Mirrane smiled at the understatement. “Ah, Basil, I knew one day Constantinople would get around to sending someone to see what was going wrong in Alania: Goarios will brag, instead of having the wit to let his plans grow in the quiet dark until they are ripe. I’m glad the Master of Offices chose you. We think alike, you and I.”
A hot retort rose to the magistrianos’s lips, but did not get past. Despite the differences between them, there was much truth in what Mirrane said; he was reminded of it every time he spoke with her. Certainly he had more in common with her than with some Constantinopolitan dyeshop owner whose mental horizon reached no further than the next day’s races in the hippodrome. “We use different tongues,” he observed, “but the same language.”
“Well said!” She leaned forward, stood on tiptoe to plant a kiss on his cheek.

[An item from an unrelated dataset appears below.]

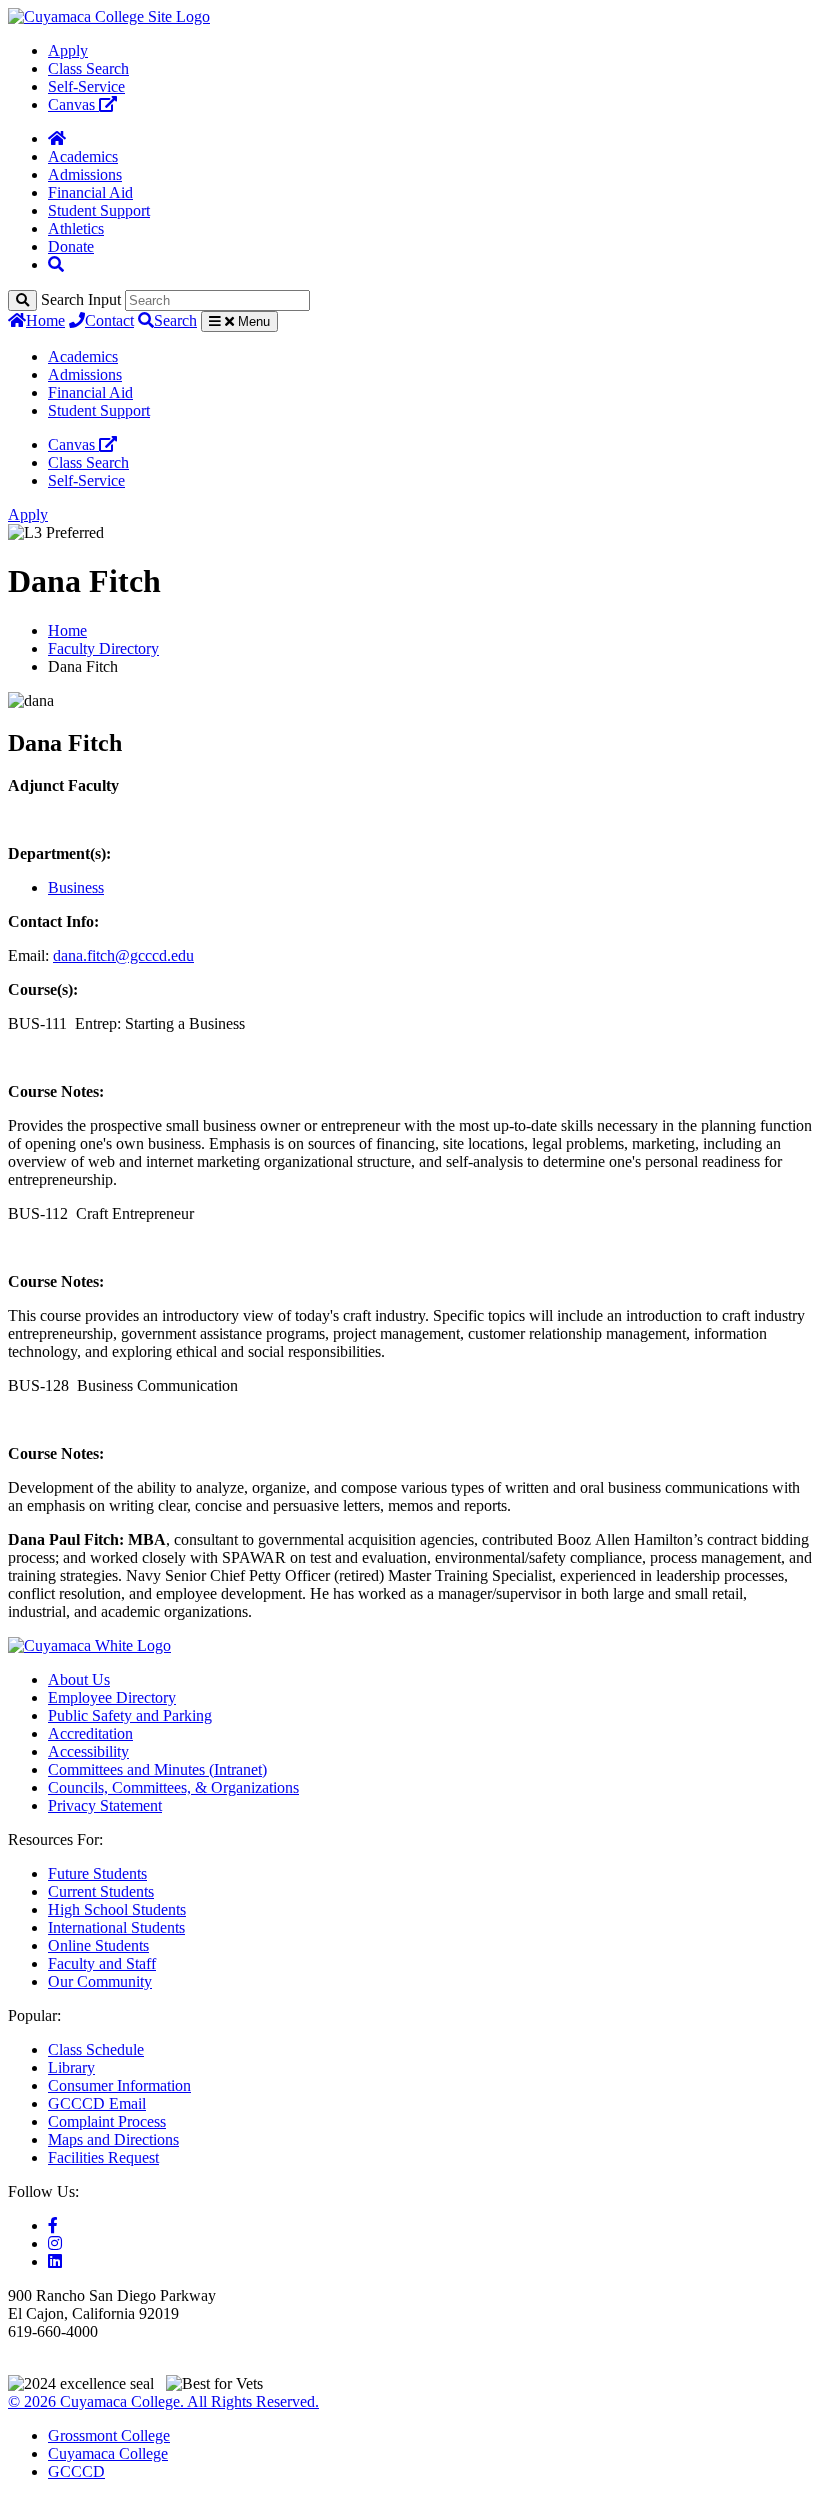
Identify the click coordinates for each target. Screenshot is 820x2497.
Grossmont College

She giggled. “You keep your beard neater than Goarios—there’s more room on your face. I like it.” Laughing still, she kissed his other cheek, just missing his mouth.
He knew she took care to calculate her effects. He reached for her all the same. The touch of her lips reminded him again of those few days back at Daras.
Sinuous as an eel, she slipped away. “What would be left of you, if you were caught molesting the king’s kept woman?” She abruptly turned serious. “I must get back. Leaving the palace is always a risk, but less so at noon, because Goarios sleeps then, the better to roister at night. But he’ll be rousing soon, and might call for me.”
Argyros could say nothing to that, and knew it. He watched Mirrane glide across the market square; she moved with the grace of a dancer and had once used that role as a cover in Daras. The magistrianos stood rubbing his chin in thought for several minutes after she finally disappeared, then made his own way back to Supsa’s inn.